Work to complete:
1) In the sailing story, why did the couple decide a sailboat would work instead of the 40' Trawler they had planned on? Answer in one to three sentences.
2) For each statement, say yes or no according to the sailing story, and quote the words that decide it. (a) The couple set out from Long Beach for Hawaii in January. (b) The crossing to Hawaii took 14 days. (c) The boat they sailed to Hawaii was a 40' Trawler.
3) Carry on the sailing story past its final sentence with a few more sentences in the same voice.
** Excerpt provided follows **
I hope I don't bore you but I will give you the story that started my 14 year-100,000+ mile cruising career (short version).

In the late 70's early 80's I had a 21' fishing boat and we used to take it fishing to Catalina a lot. Around 1982 my wife and I decided that we would buy a 40' Trawler, live aboard and go fishing all we wanted.

Early '83 we went to a boat show and stepped foot (for the 1st time in my life) on a sailboat. Giving it some long hard thought, we decided that it was possible to live on and fish from a sailboat and save a lot of $ on fuel at the same time.

I had a very stressful job at the time and one day (shortly after the boat show) it took me 2 hours to get home from work after a bad day. I walked in the door and said, "Honey, whataya say we sell the house, everything we own, buy a sailboat and sail around the world"......honest to God true story, BTW....

To make a long story short, we sold the house in July, bought a boat in August, took sailing lessons in Sept and left from Long Beach Ca, for Hawaii in JANUARY .

It suffices to say that we got the crap beat out of us, making a winter crossing on a rum-line course from Long Beach to Honolulu. My brother lived in Honolulu at the time and he thought that I had gone mad.

31 days, 7 cold fronts (3 were major with winds in excess of 50kts) we arrived in Hawaii. The last cold-front that we went through had wind gusts past 60 (we lost our anemometer at 60kts). On the 30th day, my brother had reported us to the Coast Guard as being late. They asked for the description of the boat (which was a Columbia 36). The Coast Guard told him that it was unlikely that a Columbia 36 would survive that storm. (What a load of non-sense).
** End of Excerpt provided **
** Data shown follows **
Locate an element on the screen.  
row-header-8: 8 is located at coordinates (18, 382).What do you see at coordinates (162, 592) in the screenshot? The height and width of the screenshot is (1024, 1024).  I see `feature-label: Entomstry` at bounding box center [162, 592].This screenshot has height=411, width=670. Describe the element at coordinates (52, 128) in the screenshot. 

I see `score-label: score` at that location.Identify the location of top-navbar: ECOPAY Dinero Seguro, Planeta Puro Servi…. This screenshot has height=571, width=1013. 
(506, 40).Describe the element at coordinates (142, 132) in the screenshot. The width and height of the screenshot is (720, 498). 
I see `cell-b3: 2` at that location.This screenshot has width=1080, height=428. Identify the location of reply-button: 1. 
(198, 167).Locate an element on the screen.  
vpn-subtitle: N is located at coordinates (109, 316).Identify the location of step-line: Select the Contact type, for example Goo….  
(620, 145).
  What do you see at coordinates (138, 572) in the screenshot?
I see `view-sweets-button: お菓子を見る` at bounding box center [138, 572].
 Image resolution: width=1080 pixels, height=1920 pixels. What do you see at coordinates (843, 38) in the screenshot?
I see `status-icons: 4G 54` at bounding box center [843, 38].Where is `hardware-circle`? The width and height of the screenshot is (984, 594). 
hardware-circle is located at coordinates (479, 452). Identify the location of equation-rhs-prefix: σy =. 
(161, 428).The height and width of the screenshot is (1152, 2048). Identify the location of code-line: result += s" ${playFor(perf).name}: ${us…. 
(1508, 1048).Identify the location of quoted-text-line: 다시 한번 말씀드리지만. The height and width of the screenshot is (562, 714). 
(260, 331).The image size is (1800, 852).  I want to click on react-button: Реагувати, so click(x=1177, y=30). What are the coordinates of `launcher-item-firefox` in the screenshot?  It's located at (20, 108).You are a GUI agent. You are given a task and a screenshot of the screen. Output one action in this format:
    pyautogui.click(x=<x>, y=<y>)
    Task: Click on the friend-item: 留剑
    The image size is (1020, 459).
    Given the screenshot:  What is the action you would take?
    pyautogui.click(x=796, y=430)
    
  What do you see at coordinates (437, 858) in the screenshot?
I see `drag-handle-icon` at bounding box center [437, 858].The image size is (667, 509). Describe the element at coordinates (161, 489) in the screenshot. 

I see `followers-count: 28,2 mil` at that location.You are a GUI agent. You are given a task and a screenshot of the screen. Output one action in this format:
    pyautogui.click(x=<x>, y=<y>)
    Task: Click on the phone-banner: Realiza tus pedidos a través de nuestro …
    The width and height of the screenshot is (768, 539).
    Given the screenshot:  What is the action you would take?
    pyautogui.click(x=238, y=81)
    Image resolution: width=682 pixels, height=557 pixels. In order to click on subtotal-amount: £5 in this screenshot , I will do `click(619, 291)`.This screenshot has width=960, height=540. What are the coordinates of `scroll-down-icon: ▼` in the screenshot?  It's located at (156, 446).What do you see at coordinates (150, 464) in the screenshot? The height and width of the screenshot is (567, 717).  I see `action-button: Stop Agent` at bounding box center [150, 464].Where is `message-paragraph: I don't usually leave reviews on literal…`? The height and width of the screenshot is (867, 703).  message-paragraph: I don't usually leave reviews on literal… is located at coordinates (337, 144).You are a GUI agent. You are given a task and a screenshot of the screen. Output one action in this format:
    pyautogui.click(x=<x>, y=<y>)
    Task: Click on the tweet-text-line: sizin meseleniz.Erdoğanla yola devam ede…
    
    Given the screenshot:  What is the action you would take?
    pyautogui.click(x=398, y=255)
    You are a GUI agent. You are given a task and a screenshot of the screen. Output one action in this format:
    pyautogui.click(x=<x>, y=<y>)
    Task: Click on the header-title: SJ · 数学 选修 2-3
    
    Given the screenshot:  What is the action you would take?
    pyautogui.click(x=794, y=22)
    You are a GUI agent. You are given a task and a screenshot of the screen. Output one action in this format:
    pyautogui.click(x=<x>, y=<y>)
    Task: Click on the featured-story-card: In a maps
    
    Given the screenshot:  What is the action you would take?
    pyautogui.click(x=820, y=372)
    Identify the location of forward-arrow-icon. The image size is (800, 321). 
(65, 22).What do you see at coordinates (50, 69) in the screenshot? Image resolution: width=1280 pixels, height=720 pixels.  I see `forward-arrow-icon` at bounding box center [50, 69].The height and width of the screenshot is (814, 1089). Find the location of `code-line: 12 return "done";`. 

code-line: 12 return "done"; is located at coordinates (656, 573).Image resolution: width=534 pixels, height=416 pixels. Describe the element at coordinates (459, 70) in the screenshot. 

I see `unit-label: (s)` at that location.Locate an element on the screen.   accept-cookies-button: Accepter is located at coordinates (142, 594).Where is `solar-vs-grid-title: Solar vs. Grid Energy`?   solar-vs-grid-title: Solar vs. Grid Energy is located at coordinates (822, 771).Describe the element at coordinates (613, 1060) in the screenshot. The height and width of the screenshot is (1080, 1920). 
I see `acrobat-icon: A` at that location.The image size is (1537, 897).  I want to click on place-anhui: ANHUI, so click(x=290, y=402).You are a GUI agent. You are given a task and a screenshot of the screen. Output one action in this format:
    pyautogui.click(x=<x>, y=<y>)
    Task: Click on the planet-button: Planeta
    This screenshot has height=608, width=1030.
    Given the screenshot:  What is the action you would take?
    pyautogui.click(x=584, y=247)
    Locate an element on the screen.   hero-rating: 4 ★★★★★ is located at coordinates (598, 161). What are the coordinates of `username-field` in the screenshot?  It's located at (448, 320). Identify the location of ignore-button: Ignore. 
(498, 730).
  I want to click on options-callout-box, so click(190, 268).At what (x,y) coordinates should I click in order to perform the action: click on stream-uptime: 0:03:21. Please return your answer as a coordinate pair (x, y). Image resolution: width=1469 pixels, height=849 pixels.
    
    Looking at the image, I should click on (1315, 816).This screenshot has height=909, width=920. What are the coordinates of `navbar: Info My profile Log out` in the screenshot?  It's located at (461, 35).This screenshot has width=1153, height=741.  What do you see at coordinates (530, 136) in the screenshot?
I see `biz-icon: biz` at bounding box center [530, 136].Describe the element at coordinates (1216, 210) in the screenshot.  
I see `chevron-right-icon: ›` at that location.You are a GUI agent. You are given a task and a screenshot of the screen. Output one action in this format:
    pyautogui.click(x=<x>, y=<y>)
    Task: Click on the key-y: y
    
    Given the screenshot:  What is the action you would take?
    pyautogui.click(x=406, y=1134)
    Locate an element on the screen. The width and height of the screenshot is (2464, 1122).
** End of Data shown **
Exercise responses:
1) After thinking it over, they concluded that they could live on and fish from a sailboat. They would also save a lot of money on fuel.

2)
(a) Yes: "left from Long Beach Ca, for Hawaii in JANUARY"
(b) No: "31 days, 7 cold fronts"
(c) No: "which was a Columbia 36"

3)
Anyway.....when we arrived in Hawaii, my wife asked me if we should continue..........14 years and 100,000+ miles (and a million stories) later...I said, "No".

The moral of this story is....you don't have to be a "Sailor" of great experience to get started. A bit more knowledge of weather and timing would have been a big help. If I had it to do over again...I would do it again, the same way (only maybe I would have left in June ).

I had lots of books on board. When my Sat-Nav (early version of GPS) failed, I opened a book and learned celestial navigation. The first storm that came through, we laid-ahull (I didn't know what else to do) and I opened a book and learned storm tactics. The next storm, I hove-too and it wasn't bad.

Was I irresponsibe??......I don't think I was....for me......Would it be irresponsible for you????....I don't know....only you can answer that question.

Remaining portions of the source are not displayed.